VoltApp enables Voltus’ customers and partners to monetize every type of behind-the-meter DER with what it calls an automated "meter to market to money" customer experience.
Customers can forecast, audit, and report on the value of their DERs across all energy markets in VoltApp, while giving Voltus the ability to connect and settle transactions with the markets, as well as provide full digital payment processing and line-item automation.
VoltApp also enables Voltus to show its existing and potential customers who may not be altruistically motivated to provide demand response services that doing so can pay off for them.
In addition to making VoltApp available to its customers, Voltus also makes it available to third parties that want access to the markets it serves.
"Rather than building out their own resources market by market, DER type by DER type, we've built for our partners a set of common services for any DER to interact with all markets," Voltus Chief Technology Officer Neil Lakin said in a recent press release from the company.
One ongoing challenge Voltus is encountering in enabling all the DERs it manages to interact with all markets is the regulatory landscape.
The Midcontinent Independent System Operator’s tariff allows states in MISO’s service territory to block third-party demand response providers from participating in the grid operator’s wholesale market.
Voltus filed a complaint with the Federal Energy Regulatory Commission about the policy last October and in March, FERC approved a notice of inquiry to look at whether allowing states to opt out of letting third-party demand response aggregators participate in markets such as the one MISO operates still makes sense. Plante said the policy limits what Voltus can offer its national customers by enabling it to market demand response services from their locations in some states but not in others.
The deadline for comments on FERC’s notice was supposed to have been June 17 but Plante said FERC extended it an additional 90 days.
Although it includes residential electricity customers in the demand response capacity it manages, Voltus does not market to them directly, instead acquiring their capacity through partnerships with companies that make smart thermostats and/or EV chargers, Plante said.
Also, although electric utilities can and do offer demand response services themselves, Voltus usually provides demand response services for them rather than competing against them, he said.
Voltus has caught the eye of venture capitalists, recently closing on a third-round funding of $31 million that nearly doubled the amount of equity funding it has raised to $65 million.
In Voltus' press release announcing the funding, Raj Atluru, a managing director at Activate Capital, which led the round, said, “The serviceable addressable market for DERs is extraordinary, amounting to hundreds of thousands of megawatts of potential opportunity [for Voltus].”
Although the proliferation of connected DERs makes companies such as Voltus possible, it also increases the number of entry points for people looking to hack the North American power grid. That’s why Voltus and its competitors are subject to the same cybersecurity requirements as power generators and others on the grid.

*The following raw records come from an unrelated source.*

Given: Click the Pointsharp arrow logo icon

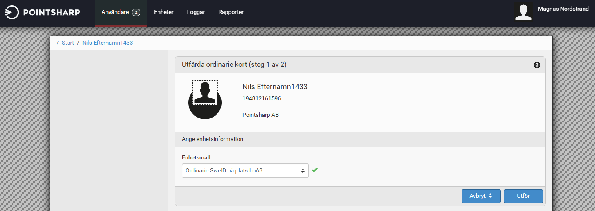Looking at the screenshot, I should tap(12, 12).
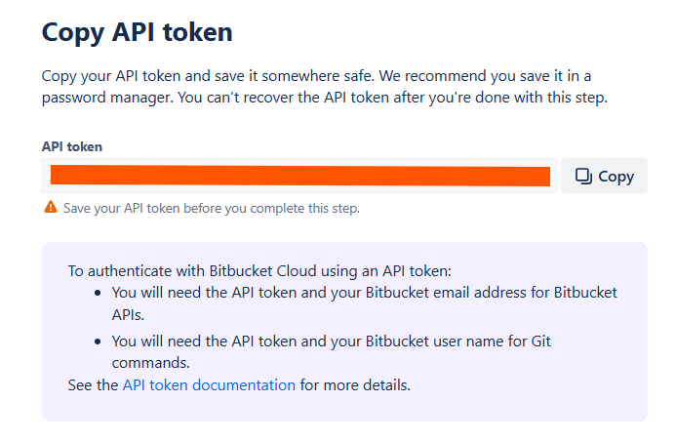
Task: Click the "See the" text before the link
Action: coord(94,384)
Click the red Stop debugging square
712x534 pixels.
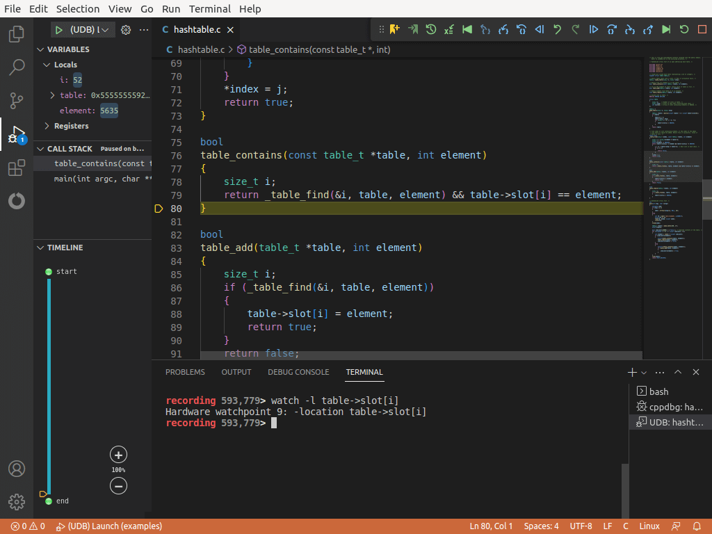(x=702, y=29)

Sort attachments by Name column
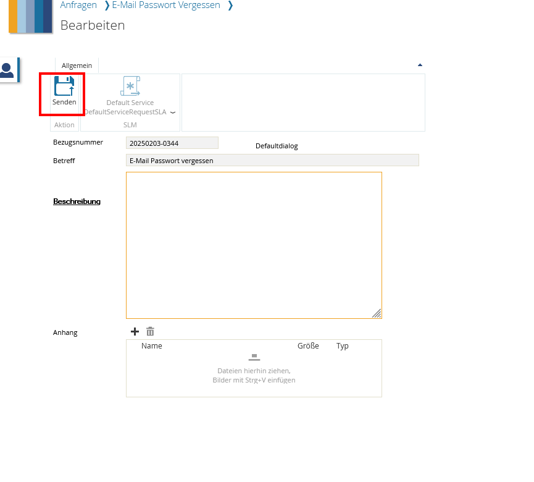coord(151,346)
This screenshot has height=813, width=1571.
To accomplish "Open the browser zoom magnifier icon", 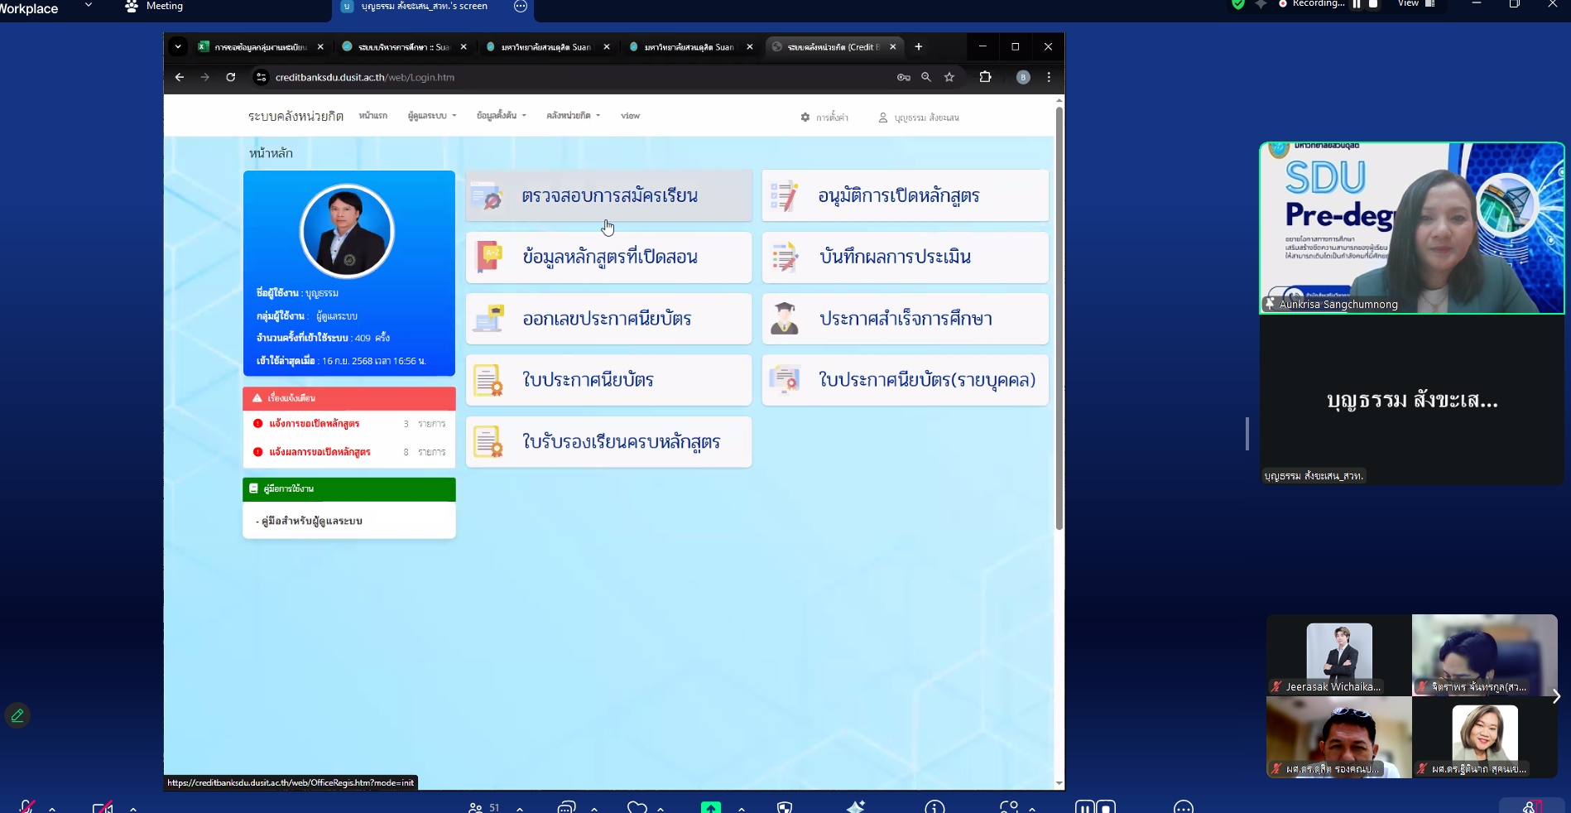I will [x=926, y=77].
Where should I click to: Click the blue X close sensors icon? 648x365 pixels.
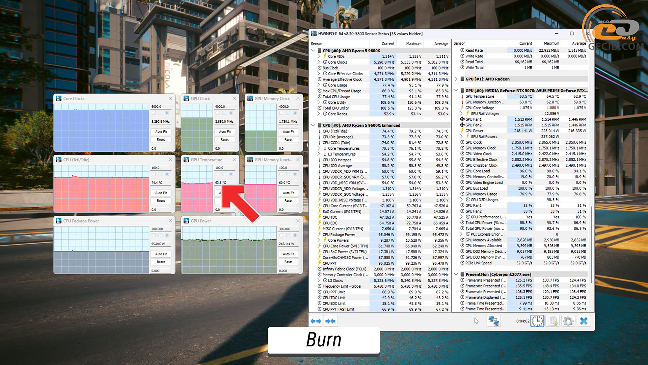[584, 321]
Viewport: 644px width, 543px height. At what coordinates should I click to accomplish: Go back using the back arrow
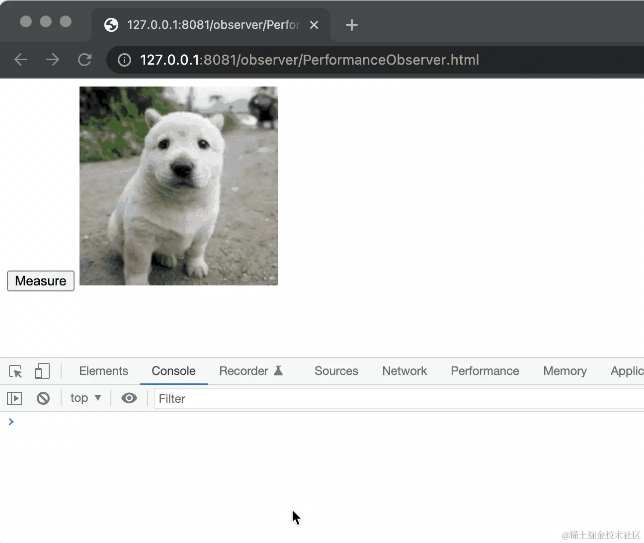pos(21,60)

“They force us in a very good way to bring a resource to the grid that is just as secure as any other resource,” Plante said.

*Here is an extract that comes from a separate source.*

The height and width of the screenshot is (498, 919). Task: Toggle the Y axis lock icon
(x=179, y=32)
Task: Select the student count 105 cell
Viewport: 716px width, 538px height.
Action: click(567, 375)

Grid operators, of course, have been facing problems other than cyberattacks. The prolonged outages in Texas last winter and blackouts in California last summer show they need every resource they can get, whether those resources provide load or load reduction.
By tapping into solar-plus-storage and EV batteries connected to VoltApp, Voltus can provide both and do it at speed.
Plante said Voltus has more than 1 percent of the market it serves enrolled in a program to provide operating reserves that can be activated on a 10-minute notice.
“We’re really excited about the possibility of bringing tens of thousands of MW of resources to grids that need them right now,” he said.